**RECORD SET:**
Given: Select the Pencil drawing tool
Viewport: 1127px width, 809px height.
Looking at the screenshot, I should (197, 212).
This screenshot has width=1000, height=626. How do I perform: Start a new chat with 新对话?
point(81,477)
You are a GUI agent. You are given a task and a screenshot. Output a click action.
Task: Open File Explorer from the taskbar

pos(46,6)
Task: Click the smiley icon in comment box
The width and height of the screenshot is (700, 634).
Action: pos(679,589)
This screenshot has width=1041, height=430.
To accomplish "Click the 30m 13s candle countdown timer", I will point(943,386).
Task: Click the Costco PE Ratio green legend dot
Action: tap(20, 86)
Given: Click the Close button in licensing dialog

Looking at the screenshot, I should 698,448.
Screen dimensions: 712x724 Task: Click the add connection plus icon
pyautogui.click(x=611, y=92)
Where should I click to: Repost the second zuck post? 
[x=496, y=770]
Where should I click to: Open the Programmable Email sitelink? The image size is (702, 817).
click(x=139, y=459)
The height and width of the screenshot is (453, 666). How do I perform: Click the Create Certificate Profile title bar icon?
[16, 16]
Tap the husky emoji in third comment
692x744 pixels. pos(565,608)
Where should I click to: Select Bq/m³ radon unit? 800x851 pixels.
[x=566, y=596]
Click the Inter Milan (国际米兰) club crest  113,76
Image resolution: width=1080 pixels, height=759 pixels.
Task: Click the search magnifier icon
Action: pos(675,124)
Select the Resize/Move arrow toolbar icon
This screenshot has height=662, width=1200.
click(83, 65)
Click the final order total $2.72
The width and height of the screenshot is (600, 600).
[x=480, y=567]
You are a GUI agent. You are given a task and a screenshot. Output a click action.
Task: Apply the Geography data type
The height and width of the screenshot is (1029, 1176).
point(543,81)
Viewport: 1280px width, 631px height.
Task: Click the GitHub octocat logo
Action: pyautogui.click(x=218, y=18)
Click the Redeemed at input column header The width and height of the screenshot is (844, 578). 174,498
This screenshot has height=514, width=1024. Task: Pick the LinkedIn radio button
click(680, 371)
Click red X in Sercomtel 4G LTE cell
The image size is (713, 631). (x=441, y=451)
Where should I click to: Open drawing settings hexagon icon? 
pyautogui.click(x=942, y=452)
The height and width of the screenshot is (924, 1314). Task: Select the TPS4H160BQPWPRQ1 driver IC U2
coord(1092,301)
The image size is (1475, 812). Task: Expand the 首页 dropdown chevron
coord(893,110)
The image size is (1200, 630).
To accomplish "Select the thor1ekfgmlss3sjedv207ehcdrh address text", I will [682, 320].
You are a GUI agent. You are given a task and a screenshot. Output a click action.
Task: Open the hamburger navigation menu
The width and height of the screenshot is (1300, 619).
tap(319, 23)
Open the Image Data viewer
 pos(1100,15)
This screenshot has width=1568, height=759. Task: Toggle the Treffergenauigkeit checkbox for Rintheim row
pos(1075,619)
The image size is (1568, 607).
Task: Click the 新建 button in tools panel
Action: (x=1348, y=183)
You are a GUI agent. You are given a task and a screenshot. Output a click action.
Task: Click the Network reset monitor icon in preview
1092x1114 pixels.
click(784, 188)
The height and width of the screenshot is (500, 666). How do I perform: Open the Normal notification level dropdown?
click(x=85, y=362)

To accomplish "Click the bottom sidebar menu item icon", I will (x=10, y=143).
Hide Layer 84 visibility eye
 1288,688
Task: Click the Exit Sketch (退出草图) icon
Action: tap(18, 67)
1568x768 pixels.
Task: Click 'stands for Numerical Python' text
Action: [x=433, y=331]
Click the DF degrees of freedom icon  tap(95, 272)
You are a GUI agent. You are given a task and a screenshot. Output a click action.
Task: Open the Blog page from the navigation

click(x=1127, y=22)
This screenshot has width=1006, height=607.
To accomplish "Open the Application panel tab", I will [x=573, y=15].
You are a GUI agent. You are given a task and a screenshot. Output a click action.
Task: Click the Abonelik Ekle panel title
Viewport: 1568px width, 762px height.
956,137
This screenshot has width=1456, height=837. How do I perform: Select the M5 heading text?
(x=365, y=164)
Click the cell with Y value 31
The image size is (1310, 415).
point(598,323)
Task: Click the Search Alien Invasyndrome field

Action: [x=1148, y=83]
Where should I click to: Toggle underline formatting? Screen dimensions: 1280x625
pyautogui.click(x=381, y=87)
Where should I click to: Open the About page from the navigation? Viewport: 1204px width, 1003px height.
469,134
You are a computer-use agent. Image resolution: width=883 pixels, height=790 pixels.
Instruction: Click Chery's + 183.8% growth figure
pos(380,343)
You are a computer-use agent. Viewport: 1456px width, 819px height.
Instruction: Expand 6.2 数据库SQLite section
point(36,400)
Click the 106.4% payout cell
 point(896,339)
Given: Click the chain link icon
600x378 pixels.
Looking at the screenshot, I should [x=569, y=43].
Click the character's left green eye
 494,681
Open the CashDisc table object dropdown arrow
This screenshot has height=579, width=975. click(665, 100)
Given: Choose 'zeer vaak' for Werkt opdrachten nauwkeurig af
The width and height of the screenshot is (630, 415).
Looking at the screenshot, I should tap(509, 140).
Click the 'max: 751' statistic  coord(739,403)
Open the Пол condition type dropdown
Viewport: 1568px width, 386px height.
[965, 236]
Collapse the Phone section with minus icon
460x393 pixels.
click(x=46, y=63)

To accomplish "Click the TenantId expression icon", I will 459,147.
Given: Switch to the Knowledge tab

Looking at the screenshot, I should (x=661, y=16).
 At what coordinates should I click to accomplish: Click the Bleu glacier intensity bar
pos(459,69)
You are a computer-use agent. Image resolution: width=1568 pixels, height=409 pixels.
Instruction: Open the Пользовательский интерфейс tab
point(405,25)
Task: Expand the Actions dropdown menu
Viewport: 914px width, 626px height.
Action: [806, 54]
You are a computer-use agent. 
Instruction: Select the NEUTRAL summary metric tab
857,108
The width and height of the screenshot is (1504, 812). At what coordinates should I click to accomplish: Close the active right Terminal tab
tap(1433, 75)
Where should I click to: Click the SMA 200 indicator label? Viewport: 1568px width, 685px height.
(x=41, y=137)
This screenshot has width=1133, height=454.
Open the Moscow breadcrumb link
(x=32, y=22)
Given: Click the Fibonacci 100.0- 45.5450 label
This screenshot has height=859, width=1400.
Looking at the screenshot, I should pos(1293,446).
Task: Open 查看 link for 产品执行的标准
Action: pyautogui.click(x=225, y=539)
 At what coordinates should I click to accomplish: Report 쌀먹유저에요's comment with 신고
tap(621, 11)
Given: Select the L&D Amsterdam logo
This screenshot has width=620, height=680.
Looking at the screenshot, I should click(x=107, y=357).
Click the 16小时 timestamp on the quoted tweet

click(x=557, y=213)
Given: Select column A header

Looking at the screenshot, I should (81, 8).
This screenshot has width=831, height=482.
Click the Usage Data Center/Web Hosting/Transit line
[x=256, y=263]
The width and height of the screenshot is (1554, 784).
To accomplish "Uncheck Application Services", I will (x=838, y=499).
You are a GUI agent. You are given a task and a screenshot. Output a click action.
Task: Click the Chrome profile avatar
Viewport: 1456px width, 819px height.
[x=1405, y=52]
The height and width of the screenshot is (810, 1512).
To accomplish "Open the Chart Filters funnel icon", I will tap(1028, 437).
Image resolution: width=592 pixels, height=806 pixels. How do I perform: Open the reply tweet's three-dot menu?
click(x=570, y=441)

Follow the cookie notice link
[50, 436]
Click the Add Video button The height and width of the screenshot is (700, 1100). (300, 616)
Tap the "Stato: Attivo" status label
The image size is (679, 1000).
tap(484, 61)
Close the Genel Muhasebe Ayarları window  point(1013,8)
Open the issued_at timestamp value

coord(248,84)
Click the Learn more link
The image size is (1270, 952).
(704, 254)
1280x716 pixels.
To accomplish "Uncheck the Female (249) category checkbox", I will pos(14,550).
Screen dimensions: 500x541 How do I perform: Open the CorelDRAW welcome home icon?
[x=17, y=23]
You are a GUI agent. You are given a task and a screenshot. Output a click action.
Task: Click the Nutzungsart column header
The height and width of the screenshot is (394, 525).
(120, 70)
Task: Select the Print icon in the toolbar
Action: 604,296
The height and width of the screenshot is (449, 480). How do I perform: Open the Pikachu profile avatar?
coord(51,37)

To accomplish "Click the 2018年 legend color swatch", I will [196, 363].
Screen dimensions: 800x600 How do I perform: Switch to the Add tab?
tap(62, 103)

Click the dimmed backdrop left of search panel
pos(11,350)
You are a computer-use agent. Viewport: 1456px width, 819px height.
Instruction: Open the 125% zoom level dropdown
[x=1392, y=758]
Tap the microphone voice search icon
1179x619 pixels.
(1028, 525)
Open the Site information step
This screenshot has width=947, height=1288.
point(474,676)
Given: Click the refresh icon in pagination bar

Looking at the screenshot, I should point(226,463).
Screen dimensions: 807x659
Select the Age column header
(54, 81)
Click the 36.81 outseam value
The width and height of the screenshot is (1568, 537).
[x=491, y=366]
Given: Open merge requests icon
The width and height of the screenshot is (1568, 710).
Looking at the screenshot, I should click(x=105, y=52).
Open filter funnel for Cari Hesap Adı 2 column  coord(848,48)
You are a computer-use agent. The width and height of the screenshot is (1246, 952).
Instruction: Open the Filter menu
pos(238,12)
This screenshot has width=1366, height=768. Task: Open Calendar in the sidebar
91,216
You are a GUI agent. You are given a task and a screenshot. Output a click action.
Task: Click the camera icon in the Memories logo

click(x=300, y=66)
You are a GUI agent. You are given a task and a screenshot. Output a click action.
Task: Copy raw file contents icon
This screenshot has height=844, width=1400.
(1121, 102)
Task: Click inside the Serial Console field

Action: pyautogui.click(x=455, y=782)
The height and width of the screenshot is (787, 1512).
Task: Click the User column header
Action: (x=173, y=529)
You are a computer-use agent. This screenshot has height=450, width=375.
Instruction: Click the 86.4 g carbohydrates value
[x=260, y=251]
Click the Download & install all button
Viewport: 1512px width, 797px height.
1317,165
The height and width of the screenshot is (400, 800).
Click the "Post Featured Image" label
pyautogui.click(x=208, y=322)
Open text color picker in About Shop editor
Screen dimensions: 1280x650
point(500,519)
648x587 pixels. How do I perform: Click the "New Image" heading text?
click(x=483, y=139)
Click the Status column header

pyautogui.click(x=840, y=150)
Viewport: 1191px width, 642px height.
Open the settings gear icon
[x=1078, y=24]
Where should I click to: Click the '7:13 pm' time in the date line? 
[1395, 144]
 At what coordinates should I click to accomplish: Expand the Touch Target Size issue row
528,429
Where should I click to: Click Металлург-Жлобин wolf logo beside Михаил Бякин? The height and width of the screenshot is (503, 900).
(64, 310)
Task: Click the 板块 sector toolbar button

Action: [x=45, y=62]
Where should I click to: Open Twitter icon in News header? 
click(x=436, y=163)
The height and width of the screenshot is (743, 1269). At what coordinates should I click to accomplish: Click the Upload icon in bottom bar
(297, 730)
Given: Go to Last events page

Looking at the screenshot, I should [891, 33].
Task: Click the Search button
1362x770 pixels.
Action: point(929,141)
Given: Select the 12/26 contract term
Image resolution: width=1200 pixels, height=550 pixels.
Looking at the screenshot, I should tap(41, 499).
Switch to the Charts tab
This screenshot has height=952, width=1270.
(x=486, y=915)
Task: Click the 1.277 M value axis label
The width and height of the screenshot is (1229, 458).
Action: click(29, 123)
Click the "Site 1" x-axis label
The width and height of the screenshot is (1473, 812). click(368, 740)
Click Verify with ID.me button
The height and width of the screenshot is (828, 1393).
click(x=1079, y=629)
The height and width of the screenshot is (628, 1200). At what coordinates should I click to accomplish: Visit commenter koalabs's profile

**GIVEN EXERCISE:**
Return, unchanged, the part of the data that opens with its first line and closes with the line containing "point(81,477)", both of those lines included.

**RESULT OF THE EXERCISE:**
Given: Select the Pencil drawing tool
Viewport: 1127px width, 809px height.
Looking at the screenshot, I should (197, 212).
This screenshot has width=1000, height=626. How do I perform: Start a new chat with 新对话?
point(81,477)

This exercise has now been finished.